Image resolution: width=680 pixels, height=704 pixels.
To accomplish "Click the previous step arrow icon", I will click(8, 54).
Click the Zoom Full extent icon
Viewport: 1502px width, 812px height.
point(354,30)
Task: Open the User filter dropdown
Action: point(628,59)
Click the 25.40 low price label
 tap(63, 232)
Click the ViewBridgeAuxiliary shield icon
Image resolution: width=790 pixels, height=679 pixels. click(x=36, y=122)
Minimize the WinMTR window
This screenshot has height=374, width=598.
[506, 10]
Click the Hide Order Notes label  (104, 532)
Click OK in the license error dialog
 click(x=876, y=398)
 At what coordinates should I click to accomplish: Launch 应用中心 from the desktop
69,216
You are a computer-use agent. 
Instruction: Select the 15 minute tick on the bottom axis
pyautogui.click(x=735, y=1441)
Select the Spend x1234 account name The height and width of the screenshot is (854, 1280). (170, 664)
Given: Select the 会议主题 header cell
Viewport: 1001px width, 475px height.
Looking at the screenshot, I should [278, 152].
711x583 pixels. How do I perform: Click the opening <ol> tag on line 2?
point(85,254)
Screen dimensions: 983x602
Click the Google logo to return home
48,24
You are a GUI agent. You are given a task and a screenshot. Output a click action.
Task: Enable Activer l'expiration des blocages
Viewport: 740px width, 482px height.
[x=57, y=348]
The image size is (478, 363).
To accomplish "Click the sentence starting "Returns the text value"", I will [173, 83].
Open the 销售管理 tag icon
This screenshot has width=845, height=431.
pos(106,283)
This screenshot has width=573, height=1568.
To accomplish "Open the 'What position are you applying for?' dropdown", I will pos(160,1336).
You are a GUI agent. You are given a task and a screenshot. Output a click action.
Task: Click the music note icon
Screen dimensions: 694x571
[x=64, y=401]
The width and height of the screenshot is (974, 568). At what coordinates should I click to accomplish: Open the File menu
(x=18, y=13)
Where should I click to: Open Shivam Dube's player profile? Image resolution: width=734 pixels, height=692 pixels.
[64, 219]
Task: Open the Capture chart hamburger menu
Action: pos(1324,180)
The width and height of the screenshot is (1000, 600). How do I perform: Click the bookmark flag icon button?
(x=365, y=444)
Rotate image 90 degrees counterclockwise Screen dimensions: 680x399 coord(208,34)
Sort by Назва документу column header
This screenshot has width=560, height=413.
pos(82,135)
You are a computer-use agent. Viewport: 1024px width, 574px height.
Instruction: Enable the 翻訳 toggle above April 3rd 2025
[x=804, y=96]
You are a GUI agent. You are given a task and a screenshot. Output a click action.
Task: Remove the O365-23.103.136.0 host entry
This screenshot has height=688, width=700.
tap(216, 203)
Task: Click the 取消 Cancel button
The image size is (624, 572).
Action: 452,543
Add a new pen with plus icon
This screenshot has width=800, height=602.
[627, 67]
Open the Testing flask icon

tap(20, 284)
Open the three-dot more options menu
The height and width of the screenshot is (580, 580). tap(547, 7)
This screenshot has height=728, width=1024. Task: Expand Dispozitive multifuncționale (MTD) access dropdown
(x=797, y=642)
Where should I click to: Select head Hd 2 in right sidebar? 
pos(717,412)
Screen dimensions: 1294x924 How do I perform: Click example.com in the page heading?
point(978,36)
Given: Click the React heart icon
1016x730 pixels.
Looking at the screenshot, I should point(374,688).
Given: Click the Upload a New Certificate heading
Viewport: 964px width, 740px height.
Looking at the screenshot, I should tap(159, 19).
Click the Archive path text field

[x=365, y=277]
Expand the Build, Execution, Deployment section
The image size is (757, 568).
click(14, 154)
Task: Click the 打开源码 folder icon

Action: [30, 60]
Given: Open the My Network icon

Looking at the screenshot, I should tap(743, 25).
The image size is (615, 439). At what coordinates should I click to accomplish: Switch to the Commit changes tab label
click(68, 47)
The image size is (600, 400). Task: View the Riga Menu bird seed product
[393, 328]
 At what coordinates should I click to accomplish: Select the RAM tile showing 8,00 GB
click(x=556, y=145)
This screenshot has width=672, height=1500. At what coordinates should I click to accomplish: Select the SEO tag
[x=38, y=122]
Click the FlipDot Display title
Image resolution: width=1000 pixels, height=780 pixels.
◇ ◇ ◇ ◇
▶ Problem to work on:
The reply should consist of all the records, repeated exactly.

▶ Answer box:
Image resolution: width=680 pixels, height=704 pixels.
To accomplish "Click the previous step arrow icon", I will click(8, 54).
Click the Zoom Full extent icon
Viewport: 1502px width, 812px height.
point(354,30)
Task: Open the User filter dropdown
Action: point(628,59)
Click the 25.40 low price label
 tap(63, 232)
Click the ViewBridgeAuxiliary shield icon
Image resolution: width=790 pixels, height=679 pixels. click(x=36, y=122)
Minimize the WinMTR window
This screenshot has height=374, width=598.
[506, 10]
Click the Hide Order Notes label  (104, 532)
Click OK in the license error dialog
 click(x=876, y=398)
 At what coordinates should I click to accomplish: Launch 应用中心 from the desktop
69,216
You are a computer-use agent. 
Instruction: Select the 15 minute tick on the bottom axis
pyautogui.click(x=735, y=1441)
Select the Spend x1234 account name The height and width of the screenshot is (854, 1280). (170, 664)
Given: Select the 会议主题 header cell
Viewport: 1001px width, 475px height.
Looking at the screenshot, I should [278, 152].
711x583 pixels. How do I perform: Click the opening <ol> tag on line 2?
point(85,254)
Screen dimensions: 983x602
Click the Google logo to return home
48,24
You are a GUI agent. You are given a task and a screenshot. Output a click action.
Task: Enable Activer l'expiration des blocages
Viewport: 740px width, 482px height.
[x=57, y=348]
The image size is (478, 363).
To accomplish "Click the sentence starting "Returns the text value"", I will [173, 83].
Open the 销售管理 tag icon
This screenshot has width=845, height=431.
pos(106,283)
This screenshot has width=573, height=1568.
To accomplish "Open the 'What position are you applying for?' dropdown", I will pos(160,1336).
You are a GUI agent. You are given a task and a screenshot. Output a click action.
Task: Click the music note icon
Screen dimensions: 694x571
[x=64, y=401]
The width and height of the screenshot is (974, 568). At what coordinates should I click to accomplish: Open the File menu
(x=18, y=13)
Where should I click to: Open Shivam Dube's player profile? Image resolution: width=734 pixels, height=692 pixels.
[64, 219]
Task: Open the Capture chart hamburger menu
Action: pos(1324,180)
The width and height of the screenshot is (1000, 600). How do I perform: Click the bookmark flag icon button?
(x=365, y=444)
Rotate image 90 degrees counterclockwise Screen dimensions: 680x399 coord(208,34)
Sort by Назва документу column header
This screenshot has width=560, height=413.
pos(82,135)
You are a computer-use agent. Viewport: 1024px width, 574px height.
Instruction: Enable the 翻訳 toggle above April 3rd 2025
[x=804, y=96]
You are a GUI agent. You are given a task and a screenshot. Output a click action.
Task: Remove the O365-23.103.136.0 host entry
This screenshot has height=688, width=700.
tap(216, 203)
Task: Click the 取消 Cancel button
The image size is (624, 572).
Action: 452,543
Add a new pen with plus icon
This screenshot has width=800, height=602.
[627, 67]
Open the Testing flask icon

tap(20, 284)
Open the three-dot more options menu
The height and width of the screenshot is (580, 580). tap(547, 7)
This screenshot has height=728, width=1024. Task: Expand Dispozitive multifuncționale (MTD) access dropdown
(x=797, y=642)
Where should I click to: Select head Hd 2 in right sidebar? 
pos(717,412)
Screen dimensions: 1294x924 How do I perform: Click example.com in the page heading?
point(978,36)
Given: Click the React heart icon
1016x730 pixels.
Looking at the screenshot, I should point(374,688).
Given: Click the Upload a New Certificate heading
Viewport: 964px width, 740px height.
Looking at the screenshot, I should tap(159, 19).
Click the Archive path text field

[x=365, y=277]
Expand the Build, Execution, Deployment section
The image size is (757, 568).
click(14, 154)
Task: Click the 打开源码 folder icon

Action: [30, 60]
Given: Open the My Network icon

Looking at the screenshot, I should tap(743, 25).
The image size is (615, 439). At what coordinates should I click to accomplish: Switch to the Commit changes tab label
click(68, 47)
The image size is (600, 400). Task: View the Riga Menu bird seed product
[393, 328]
 At what coordinates should I click to accomplish: Select the RAM tile showing 8,00 GB
click(x=556, y=145)
This screenshot has width=672, height=1500. At what coordinates should I click to accomplish: Select the SEO tag
[x=38, y=122]
Click the FlipDot Display title
Image resolution: width=1000 pixels, height=780 pixels.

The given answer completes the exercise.